I had originally planned to run the old and new sites in parallel until all the issues were ironed out, but in practice it’s not been that straightforward as I tried to maintain the URL structure. Late last night I cut everything across to the new site but like so much on the ‘net today, Mark’s (we)Blog 2.0 is in beta!

So, why’s it been so complex? Well, so far, this is what I’ve done:

  1. Order new hosting space and upload the content from old website.
  2. Transfer/register all domain names and direct them to the new hosting provider’s name servers.
  3. Edit .htaccess to rewrite requests from secondary domain names (or without the www. prefix) to http://www.markwilson.co.uk/.
  4. Install and configure WordPress – pretty straightforward with a Fantastico scripted installation.
  5. Customise WordPress – pick a template (Andreas Viklund’s WP-Andreas01), install and activate plug-ins (WP Suicide, New Blogger Import).
  6. Commit WordPress Suicide, in the process wiping out default posts etc. but leaving behind users, user metadata and options.
  7. Migrate Blogger content to WordPress, maintaining the existing URL structure – this was the bit that scared me most and actually it was really simple (hosted WordPress users can also directly import from Blogger). First of all I needed to switch Blogger over to host my blog at Google (BlogSpot) – as all the previously-published content was still available on my server then users would not have seen any change. Next, I used the New Blogger Import plugin to suck over 700 posts and 600 comments out of BlogSpot and into WordPress. I had an issue with the formatting of the URLs but Ady Romantika very kindly updated his script for me and the updated version ran very smoothly (a couple of posts were missed but I found them from an XML sitemap generator broken links report and migrated them manually). It’s worth noting that Ady’s script also leaves the Blogger post ID as a comment in each migrated post. Once migrated, I switched Blogger back to FTP publishing and ran the old and new sites in parallel for a short time but found that to be too much work and have since removed the Blogger site from the server (an archived version of the old site will remain in place for a few weeks at least).
  8. Install and activate the Category Tagging plugin. Start to assign categories to posts and create a new post, which removed the PHP error messages that originally appeared (Warning: array_keys(): The first argument should be an array in /usr/home/username/public_html/blog/wp-content/plugins/category-tagging.php on line 95 and Warning: Invalid argument supplied for foreach() in /usr/home/username/public_html/blog/wp-content/plugins/category-tagging.php on line 96).
  9. Make more template formatting changes; deactivate WP Suicide and New Blogger Import; install and activate Fancy Archives and AdSense Deluxe; register for a WordPress API key and activate Akismet.
  10. Create new pages to replace the non-blog content from the old site (and redirect requests using .htaccess).
  11. Remove the old content and generate a new XML sitemap.

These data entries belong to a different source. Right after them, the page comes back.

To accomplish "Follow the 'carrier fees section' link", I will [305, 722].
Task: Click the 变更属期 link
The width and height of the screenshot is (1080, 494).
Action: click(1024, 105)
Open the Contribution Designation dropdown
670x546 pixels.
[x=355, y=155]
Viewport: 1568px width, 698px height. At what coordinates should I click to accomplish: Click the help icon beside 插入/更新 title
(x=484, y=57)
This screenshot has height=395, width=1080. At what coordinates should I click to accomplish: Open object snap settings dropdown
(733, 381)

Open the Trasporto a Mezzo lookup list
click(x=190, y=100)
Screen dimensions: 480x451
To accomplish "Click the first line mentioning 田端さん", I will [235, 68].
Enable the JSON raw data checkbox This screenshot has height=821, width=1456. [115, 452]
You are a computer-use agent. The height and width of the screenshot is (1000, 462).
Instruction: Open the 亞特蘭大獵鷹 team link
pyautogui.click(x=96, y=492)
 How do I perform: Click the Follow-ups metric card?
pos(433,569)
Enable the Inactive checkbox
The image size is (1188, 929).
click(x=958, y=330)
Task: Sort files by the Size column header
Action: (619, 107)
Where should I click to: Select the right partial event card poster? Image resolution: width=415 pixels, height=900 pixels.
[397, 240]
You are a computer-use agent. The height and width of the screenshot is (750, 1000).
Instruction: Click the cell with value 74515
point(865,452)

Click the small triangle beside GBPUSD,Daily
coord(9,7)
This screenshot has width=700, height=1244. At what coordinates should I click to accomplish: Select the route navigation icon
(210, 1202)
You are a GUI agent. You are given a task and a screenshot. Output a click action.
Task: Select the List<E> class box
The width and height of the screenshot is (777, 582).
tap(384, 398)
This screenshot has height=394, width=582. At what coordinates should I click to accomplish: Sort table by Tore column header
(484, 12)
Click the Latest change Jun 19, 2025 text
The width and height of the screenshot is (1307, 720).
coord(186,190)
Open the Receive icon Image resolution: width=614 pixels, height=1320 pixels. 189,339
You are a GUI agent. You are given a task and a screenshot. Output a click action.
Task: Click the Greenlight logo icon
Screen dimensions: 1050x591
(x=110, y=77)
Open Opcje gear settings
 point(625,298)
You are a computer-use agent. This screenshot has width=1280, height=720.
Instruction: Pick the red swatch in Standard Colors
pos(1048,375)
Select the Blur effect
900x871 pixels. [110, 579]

Looking back, it’s odd that one of the things holding back the redevelopment of the original site was the lack of a good design – as it happens the WordPress template that I chose is also available as a standard website template and there are loads of good-looking templates at freecsstemplates.org and at Open Source Web Design.

At the moment I’m still adding categories and tweaking the formatting (there are some CSS glitches to iron out – hence the beta tag) but I’m hoping that within a few weeks the site will be pretty much there. I also plan to go back through the template code and implement some of the CSS tips that I’ve been picking up from the old .net magazines that Alex gave me as well as two excellent books:

If all goes to plan, subscribers shouldn’t have to change any settings, the URLs for the content should be preserved, the quality of the content should improve and my search engine placement should be maintained.